Il gol di Yildiz e la pronta reazione neroverde
La situazione di stallo si è sbloccata solo nel secondo tempo, quando, dopo un’azione prolungata, la Juve ha trovato il vantaggio con un’incursione di Kenan Yildiz, bravo a finalizzare dopo una combinazione sul lato destro. Il gol, tuttavia, non ha spento le velleità del Sassuolo, che anzi ha aumentato la pressione.
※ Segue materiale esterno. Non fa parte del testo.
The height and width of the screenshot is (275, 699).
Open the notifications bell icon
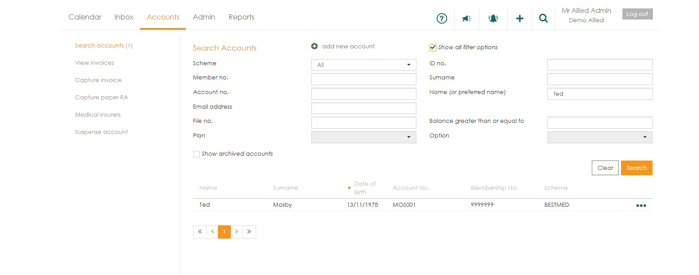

La reazione dei padroni di casa, sostenuta dal pubblico, è stata vigorosa e ha portato al pareggio pochi minuti dopo, quando una ripartenza condotta da Laurienté ha trovato la conclusione fortunata di Nedim Muharemovic, il cui tiro, dopo una deviazione, ha beffato Di Gregorio. Un episodio che ha ribaltato le dinamiche del match, costringendo la Juventus a rimettere in moto il proprio gioco per cercare di nuovo il sorpasso.
Le conseguenze in classifica dopo il pareggio
Nonostante i tentativi delle formazioni, nessuna delle due è riuscita a imprimere una svolta decisiva negli ultimi minuti, con la partita che si è conclusa sull’1-1. Un risultato che, se da un lato interrompe una serie negativa per il Sassuolo, dall’altro ha implicazioni dirette per la classifica. Il punto conquistato, infatti, non permette alla Juventus di allungare sulla Roma, che dunque si porta a -2 dai bianconeri, agganciandoli virtualmente in vista del recupero che i giallorossi hanno in programma. La squadra di Spalletti, pertanto, chiude il girone d’andata con un leggero margine, ma sapendo di aver lasciato per strada due punti preziosi in una trasferta che, in altre circostanze, avrebbe potuto concludersi diversamente.